It sounds like a done deal. Just create a new Blade Runner movie, and boom. You have the sequel to one of the most influential sci-fi products of the 20th century! Watching Blade Runner now, it's hard to believe the movie was made in 1982! That's before the original Star Wars trilogy was even completed! The movie holds up so well, it could easily fit within a modern sci-fi aesthetic, and I think that's why Warner Bros are assuming Blade Runner 2 will be a good idea. There's just one problem...

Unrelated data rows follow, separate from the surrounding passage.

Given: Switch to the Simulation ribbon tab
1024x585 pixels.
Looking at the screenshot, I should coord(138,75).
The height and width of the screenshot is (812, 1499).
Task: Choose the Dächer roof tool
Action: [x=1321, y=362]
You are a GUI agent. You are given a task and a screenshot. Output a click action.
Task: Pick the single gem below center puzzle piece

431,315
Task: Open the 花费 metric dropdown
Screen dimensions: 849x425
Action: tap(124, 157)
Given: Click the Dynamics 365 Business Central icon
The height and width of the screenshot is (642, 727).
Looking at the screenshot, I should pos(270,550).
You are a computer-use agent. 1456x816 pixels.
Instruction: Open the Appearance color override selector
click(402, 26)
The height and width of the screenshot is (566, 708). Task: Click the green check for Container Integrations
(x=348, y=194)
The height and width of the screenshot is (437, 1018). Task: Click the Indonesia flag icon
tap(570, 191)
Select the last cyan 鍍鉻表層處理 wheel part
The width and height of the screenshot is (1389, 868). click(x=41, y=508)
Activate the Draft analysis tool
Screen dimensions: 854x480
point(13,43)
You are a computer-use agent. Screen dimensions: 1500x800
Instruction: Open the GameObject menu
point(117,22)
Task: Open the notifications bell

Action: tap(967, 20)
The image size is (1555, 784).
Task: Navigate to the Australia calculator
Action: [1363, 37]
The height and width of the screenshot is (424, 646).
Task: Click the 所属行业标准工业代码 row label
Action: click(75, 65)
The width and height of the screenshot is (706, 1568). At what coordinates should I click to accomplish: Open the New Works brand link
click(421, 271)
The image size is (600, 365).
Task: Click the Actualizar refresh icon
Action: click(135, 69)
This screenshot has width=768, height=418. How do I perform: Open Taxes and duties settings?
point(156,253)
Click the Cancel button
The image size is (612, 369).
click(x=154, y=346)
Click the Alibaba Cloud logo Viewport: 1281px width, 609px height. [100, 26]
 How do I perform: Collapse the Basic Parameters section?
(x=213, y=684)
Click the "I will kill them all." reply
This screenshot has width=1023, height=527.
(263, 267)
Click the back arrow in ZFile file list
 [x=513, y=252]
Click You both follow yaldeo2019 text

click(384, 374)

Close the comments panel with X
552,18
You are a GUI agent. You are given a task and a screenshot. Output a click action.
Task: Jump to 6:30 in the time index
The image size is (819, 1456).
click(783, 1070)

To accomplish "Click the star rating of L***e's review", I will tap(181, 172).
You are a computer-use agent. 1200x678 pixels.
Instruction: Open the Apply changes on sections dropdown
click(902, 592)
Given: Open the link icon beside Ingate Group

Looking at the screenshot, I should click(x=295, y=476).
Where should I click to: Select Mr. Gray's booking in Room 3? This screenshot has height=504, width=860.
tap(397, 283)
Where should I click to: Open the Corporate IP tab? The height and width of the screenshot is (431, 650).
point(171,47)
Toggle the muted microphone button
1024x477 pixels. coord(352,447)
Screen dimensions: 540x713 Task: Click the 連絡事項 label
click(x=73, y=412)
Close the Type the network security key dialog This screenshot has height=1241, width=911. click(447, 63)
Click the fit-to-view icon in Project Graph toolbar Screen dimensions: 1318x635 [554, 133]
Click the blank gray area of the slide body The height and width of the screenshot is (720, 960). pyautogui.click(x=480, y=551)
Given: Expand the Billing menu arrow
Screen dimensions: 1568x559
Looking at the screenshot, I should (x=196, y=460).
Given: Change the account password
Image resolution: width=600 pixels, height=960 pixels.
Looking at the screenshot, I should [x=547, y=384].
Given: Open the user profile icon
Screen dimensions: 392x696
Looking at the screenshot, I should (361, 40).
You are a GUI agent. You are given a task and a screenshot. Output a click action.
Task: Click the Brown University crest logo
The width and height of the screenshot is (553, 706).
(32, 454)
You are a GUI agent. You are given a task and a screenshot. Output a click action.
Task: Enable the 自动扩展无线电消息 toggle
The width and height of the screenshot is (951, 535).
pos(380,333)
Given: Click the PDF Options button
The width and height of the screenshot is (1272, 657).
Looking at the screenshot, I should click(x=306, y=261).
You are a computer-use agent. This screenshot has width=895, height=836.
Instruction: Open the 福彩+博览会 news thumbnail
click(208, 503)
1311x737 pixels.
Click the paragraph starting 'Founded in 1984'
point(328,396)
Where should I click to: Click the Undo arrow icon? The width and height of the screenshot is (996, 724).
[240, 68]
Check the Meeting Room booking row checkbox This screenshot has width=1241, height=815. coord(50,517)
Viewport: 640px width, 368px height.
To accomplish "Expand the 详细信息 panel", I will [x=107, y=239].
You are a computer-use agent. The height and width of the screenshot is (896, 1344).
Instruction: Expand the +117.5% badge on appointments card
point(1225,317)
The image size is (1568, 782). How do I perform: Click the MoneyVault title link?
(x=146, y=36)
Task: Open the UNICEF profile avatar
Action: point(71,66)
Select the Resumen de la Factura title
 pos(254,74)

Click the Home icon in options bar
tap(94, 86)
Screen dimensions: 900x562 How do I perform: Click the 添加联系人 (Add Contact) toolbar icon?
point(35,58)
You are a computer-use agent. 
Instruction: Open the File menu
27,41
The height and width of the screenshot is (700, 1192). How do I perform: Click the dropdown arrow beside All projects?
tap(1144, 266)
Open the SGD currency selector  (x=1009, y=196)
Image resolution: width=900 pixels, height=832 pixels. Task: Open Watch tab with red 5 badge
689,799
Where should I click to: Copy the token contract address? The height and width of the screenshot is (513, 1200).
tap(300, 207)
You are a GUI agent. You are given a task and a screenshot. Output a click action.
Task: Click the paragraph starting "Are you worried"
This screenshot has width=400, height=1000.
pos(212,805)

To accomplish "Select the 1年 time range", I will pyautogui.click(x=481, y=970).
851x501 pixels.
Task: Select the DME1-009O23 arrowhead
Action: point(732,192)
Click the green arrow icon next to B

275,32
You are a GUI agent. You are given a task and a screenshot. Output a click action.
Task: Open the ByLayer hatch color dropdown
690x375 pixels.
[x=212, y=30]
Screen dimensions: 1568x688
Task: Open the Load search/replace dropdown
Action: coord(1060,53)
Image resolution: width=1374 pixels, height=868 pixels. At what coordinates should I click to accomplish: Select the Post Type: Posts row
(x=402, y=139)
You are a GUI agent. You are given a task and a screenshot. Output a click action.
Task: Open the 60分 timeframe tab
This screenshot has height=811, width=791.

Blade Runner may have redefined the movie sci-fi landscape in 1982, but there have been a LOT of other movies to do the exact same since! The moviegoing landscape that Blade Runner 2 will be released onto is completely different to that of the 80s, and it's no longer a situation of copy and paste. Here are a few of the best sci-fi movies of the last twenty-five years that the filmmakers should keep in mind for Blade Runner 2!
First, let's run through some honorable mentions for movies that Blade Runner 2 needs to live up to!
- Gravity: In the simplest move, Alfonzo Cuaron made modern sci-fi a visceral experience rather than a textual one.
- Minority Report: Another Phillip K Dick adaptation. Despite Spielberg's best efforts, no one's mentioning Minority Report right about now.
- A Scanner Darkly: Wow Dick really did have a finger in all the pies! Still, A Scanner Darkly is pretty great, and I just wanted to mention it!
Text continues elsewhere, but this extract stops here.